Data entries
=== Begin Enclosure ===

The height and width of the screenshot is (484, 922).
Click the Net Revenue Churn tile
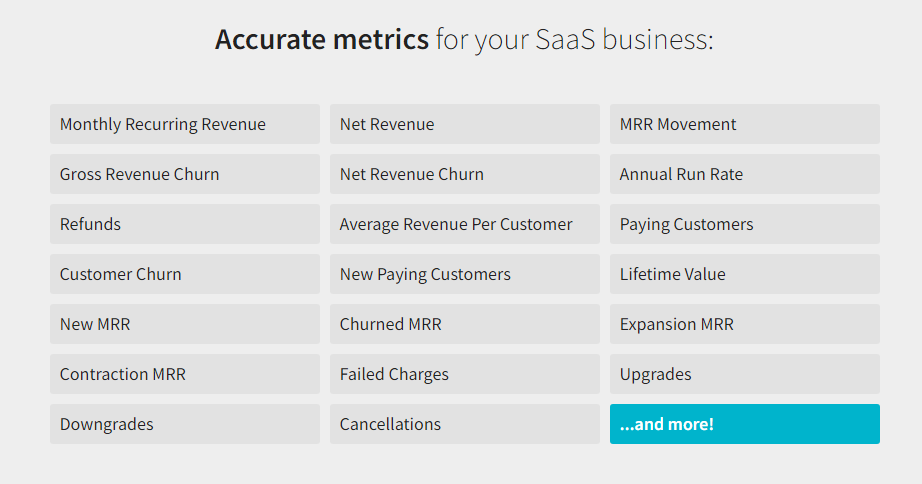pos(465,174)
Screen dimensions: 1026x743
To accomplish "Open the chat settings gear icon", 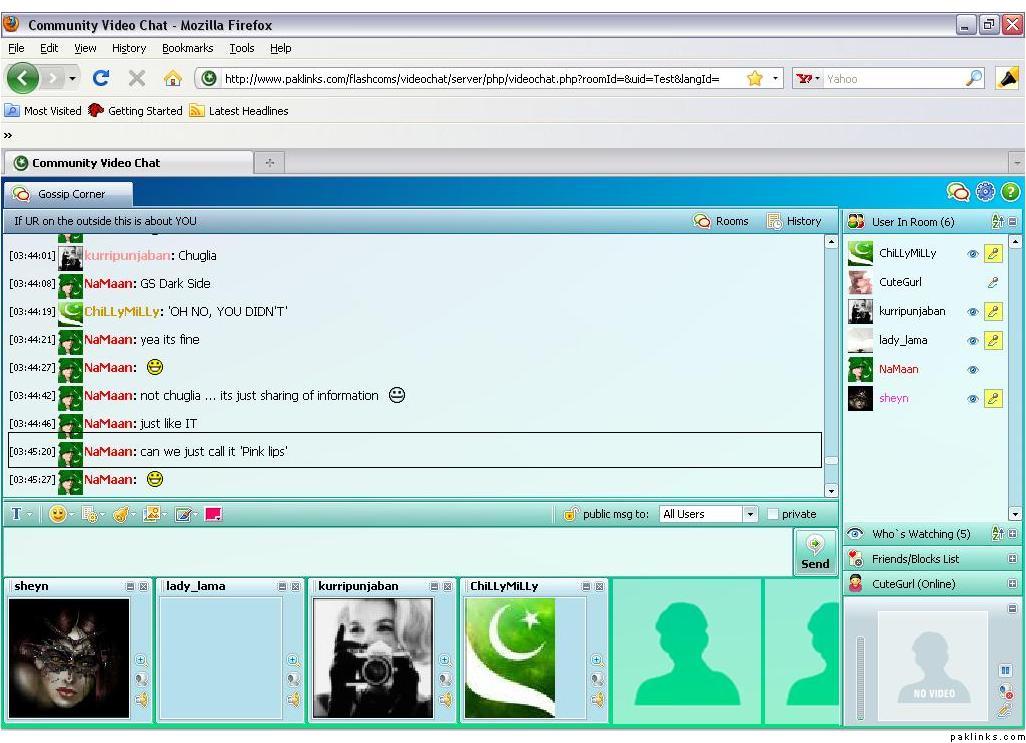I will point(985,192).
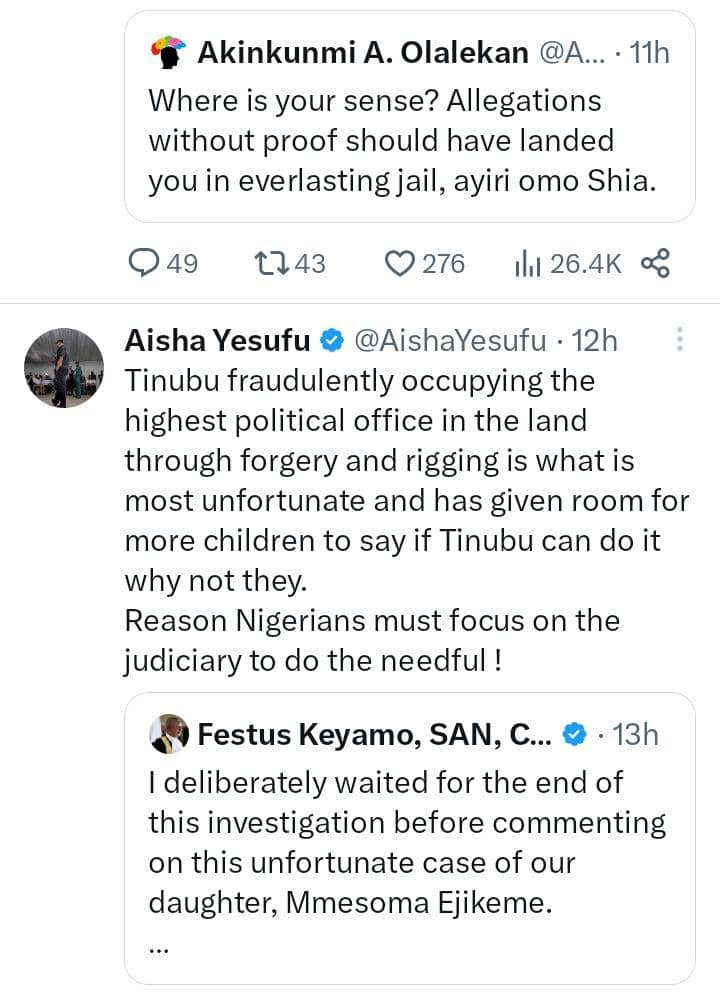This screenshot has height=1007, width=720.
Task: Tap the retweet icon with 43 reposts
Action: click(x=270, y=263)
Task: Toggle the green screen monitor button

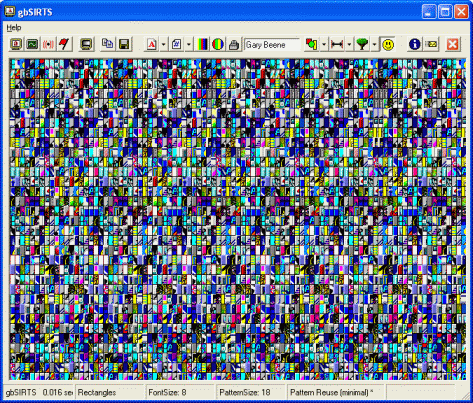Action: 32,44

=== End Enclosure ===
=== Begin Enclosure ===

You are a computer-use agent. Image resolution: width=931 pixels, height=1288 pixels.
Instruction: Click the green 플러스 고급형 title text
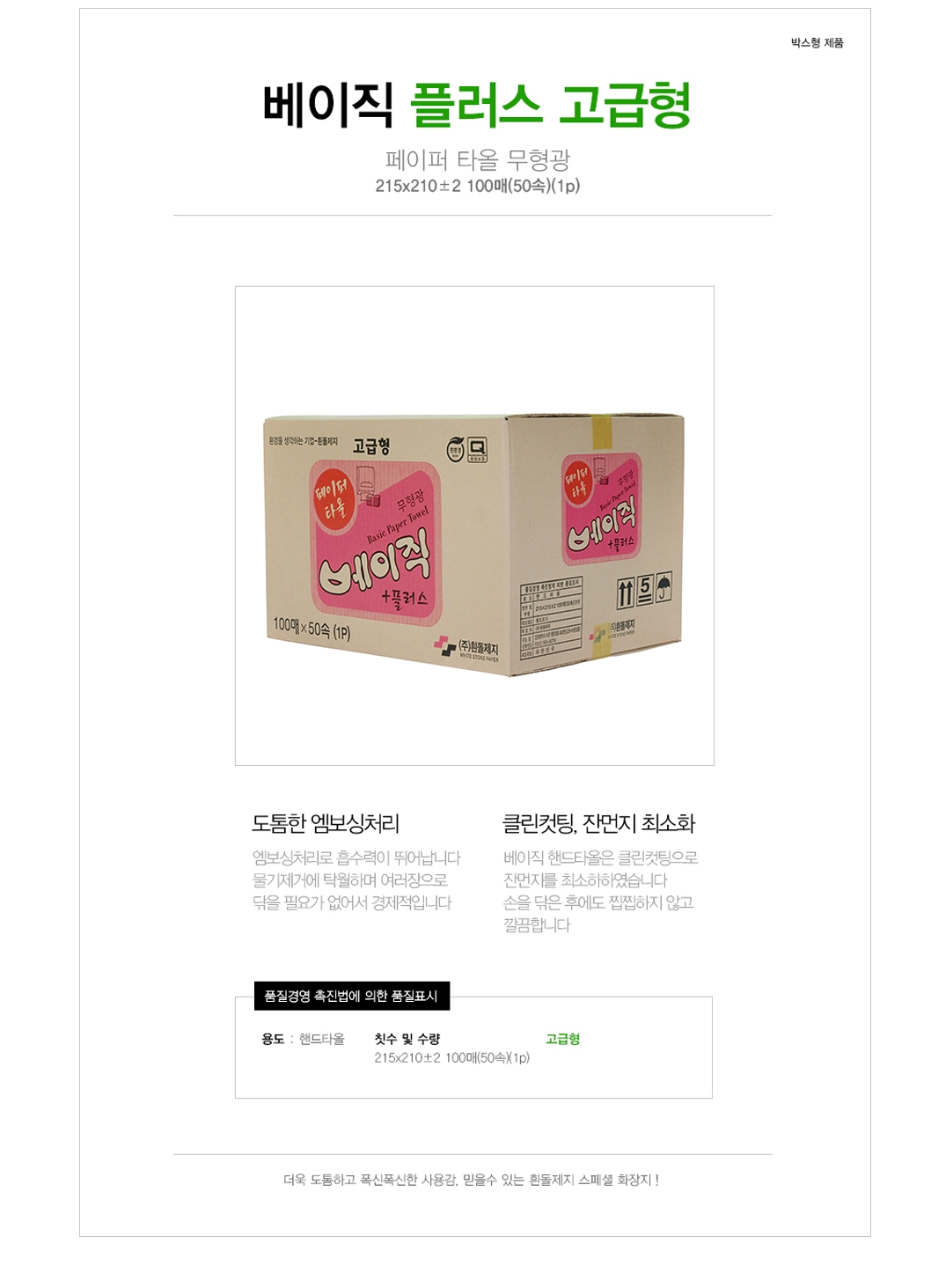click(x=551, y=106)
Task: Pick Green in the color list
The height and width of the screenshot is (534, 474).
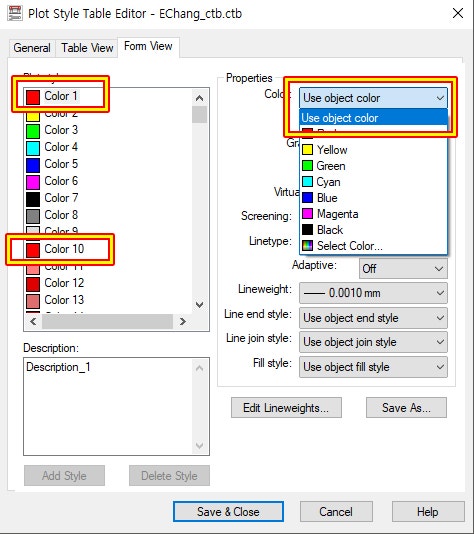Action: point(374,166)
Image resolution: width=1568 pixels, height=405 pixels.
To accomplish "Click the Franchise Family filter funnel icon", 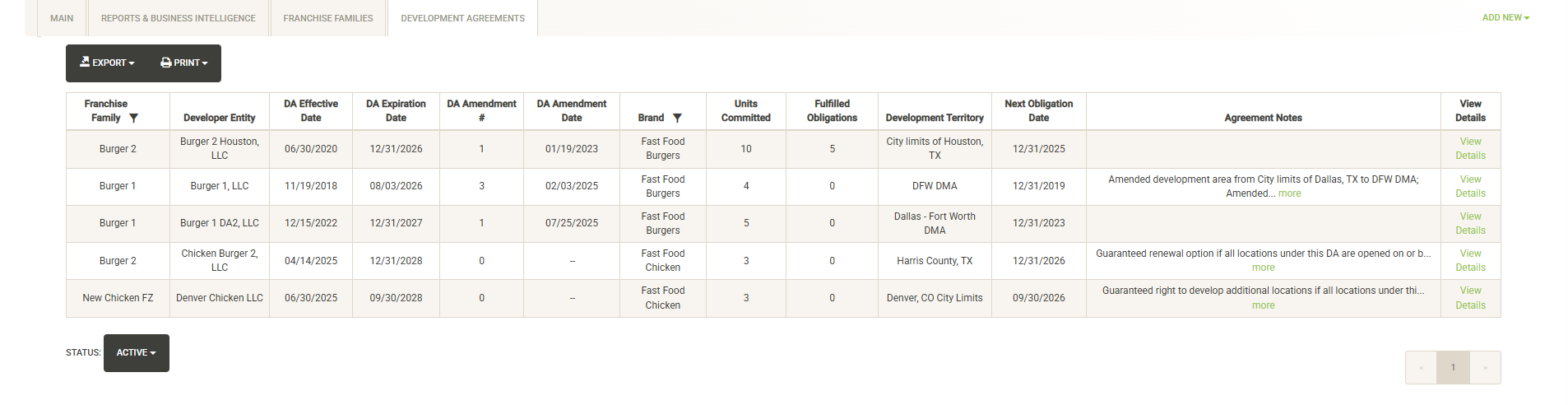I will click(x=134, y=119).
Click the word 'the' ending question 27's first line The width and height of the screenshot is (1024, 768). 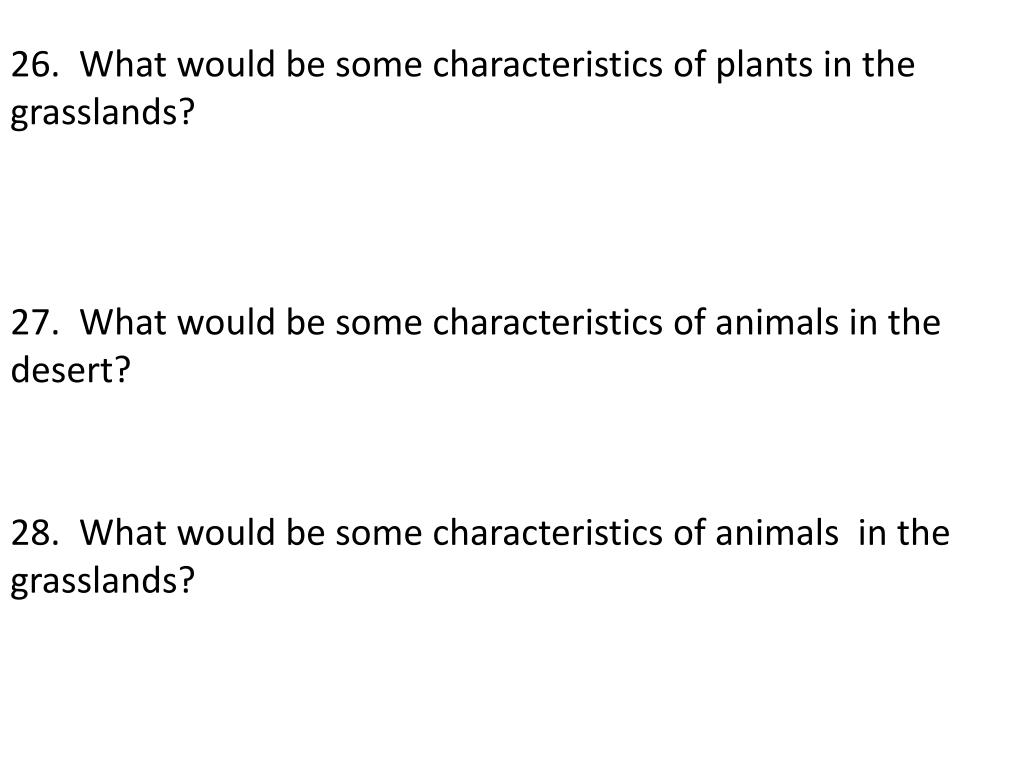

=== End Enclosure ===
=== Begin Enclosure ===

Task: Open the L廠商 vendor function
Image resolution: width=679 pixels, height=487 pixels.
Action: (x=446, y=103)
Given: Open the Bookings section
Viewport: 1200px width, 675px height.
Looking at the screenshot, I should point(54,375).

=== End Enclosure ===

Work instruction:
Drop the pictures; return the lines above from the line containing "The height and width of the screenshot is (484, 922)." to the line containing "Screen dimensions: 1026x743", both included, exactly.

Answer to the exercise:
The height and width of the screenshot is (484, 922).
Click the Net Revenue Churn tile
pos(465,174)
Screen dimensions: 1026x743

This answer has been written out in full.